Primeros efectos de la Ley de Agentes – La Prensa Gráfica

La Ley de Agentes Extranjeros ya exhibe sus primeros frutos: la disolución de varias organizaciones no gubernamentales dedicadas a la defensa de los derechos humanos y la promoción del Estado de derecho, el autoexilio que otras entidades de esa misma calidad se impusieron para mantener sus operaciones lejos del guante del Estado, y la incertidumbre de la mayoría acerca de qué hacer para continuar acompañando a la sociedad en sus causas sin pagarlo demasiado caro.
El propósito principal de las leyes de este calado es identificar y regular a individuos u organizaciones que actúan bajo la dirección o financiación de gobiernos o entidades extranjeras, exigiéndoles que se registren como «agentes extranjeros» y revelen sus actividades. Los defensores de estas ideas argumentan que son esenciales para proteger la seguridad nacional en un mundo donde la influencia extranjera puede manifestarse a través de campañas de desinformación, ciberataques o financiación encubierta. En un contexto de globalización y tensiones geopolíticas, los gobiernos buscan salvaguardar sus sistemas políticos de intervenciones externas que puedan desestabilizarlos.

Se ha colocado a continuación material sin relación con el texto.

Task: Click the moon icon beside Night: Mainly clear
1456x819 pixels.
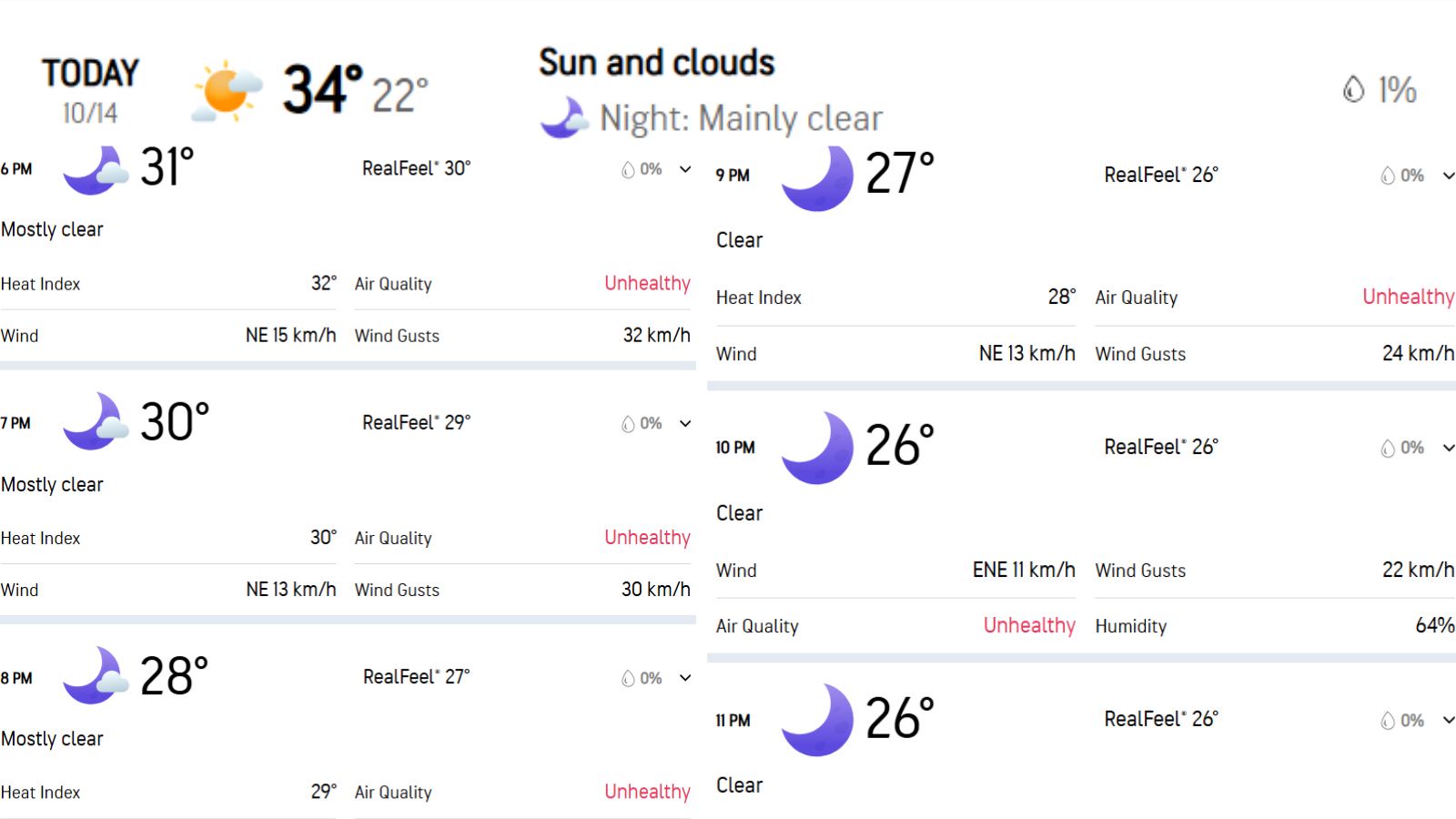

Pero como denominador común a todos los casos de un listado que comenzó en Estados Unidos a finales de los años treinta y que se intensificó la década pasada en gobiernos europeos y asiáticos con tinte autoritario, esas normativas gozan de un potencial para reprimir la disidencia y restringir las libertades que es de peculiar interés para sus propulsores.
Además, en muchos casos, las regulaciones son vagas, lo que permite una interpretación amplia y selectiva en la clave que sea coyunturalmente más conveniente para el gobierno. Por supuesto, no es coincidencia que la designación de «agente extranjero» sea aplicada en buena parte de los casos a organizaciones de derechos humanos, medios independientes e incluso a individuos que critican al gobierno. Además del cierre de varias entidades por la carga financiera y burocrática, hay un efecto aún más potente: la estigmatización que implica el cumplimiento de la ley.
El único modo de equilibrar el interés oficial alrededor de esta ley con la democracia y el Estado de derecho sería que su enfoque y redacción no permitan las arbitrariedades que ya se documentan, que haya algún mecanismo de supervisión independiente para que no sea un manual de persecución política y que, por sobre todas las cosas, se respeten los derechos fundamentales, garantizando que las organizaciones y los individuos puedan operar sin temor a represalias. Pero en las actuales condiciones nacionales, eso es poco probable.
El resultado final es el cierre del espacio cívico, como se atestigua en El Salvador. Ese propósito, perseguido con fruición por el oficialismo y celebrado de manera irritante por sus propagandistas, cajas de resonancia y círculos «intelectuales», delata una mentalidad muy primitiva o muy siniestra, ya que o ignora o desea que no haya válvulas de escape para la creciente efervescencia social. Si la nación no cuenta con suficientes y apropiados vehículos para la participación política, si no hay entidades independientes que le asistan en sus reclamos por transparencia, mejor gobernanza y respeto a los derechos humanos, y si las instituciones públicas que deberían satisfacer esas exigencias están alineadas con otros intereses, el proceso nacional es una siembra de vientos.